[Opening Data provided section]

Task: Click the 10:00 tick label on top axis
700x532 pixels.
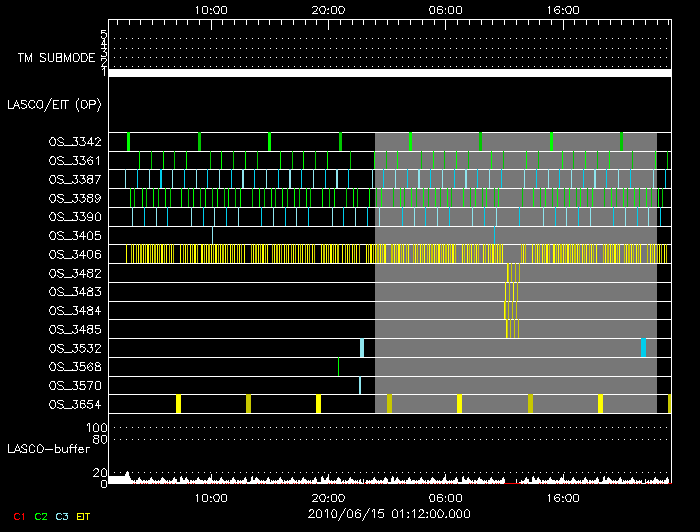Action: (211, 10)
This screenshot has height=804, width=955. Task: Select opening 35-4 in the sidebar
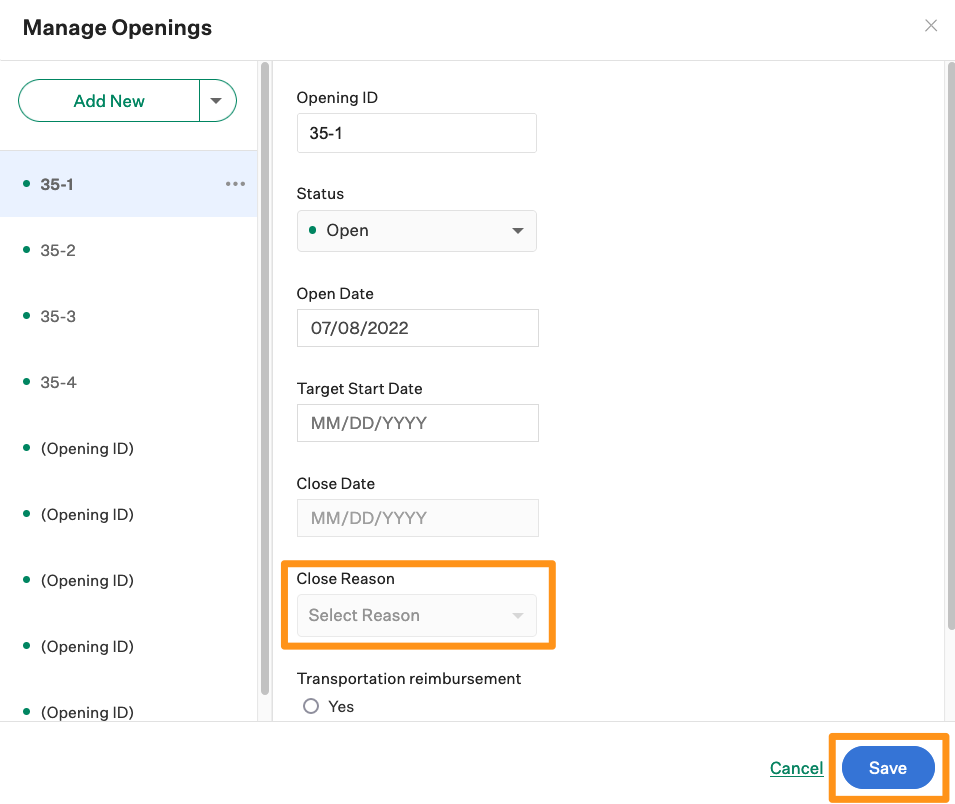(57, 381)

[Closing Data provided section]

Write the material out again exactly as it appears, dropping the pictures.

Task: Click the 10:00 tick label on top axis
700x532 pixels.
Action: (211, 10)
This screenshot has height=804, width=955. Task: Select opening 35-4 in the sidebar
(57, 381)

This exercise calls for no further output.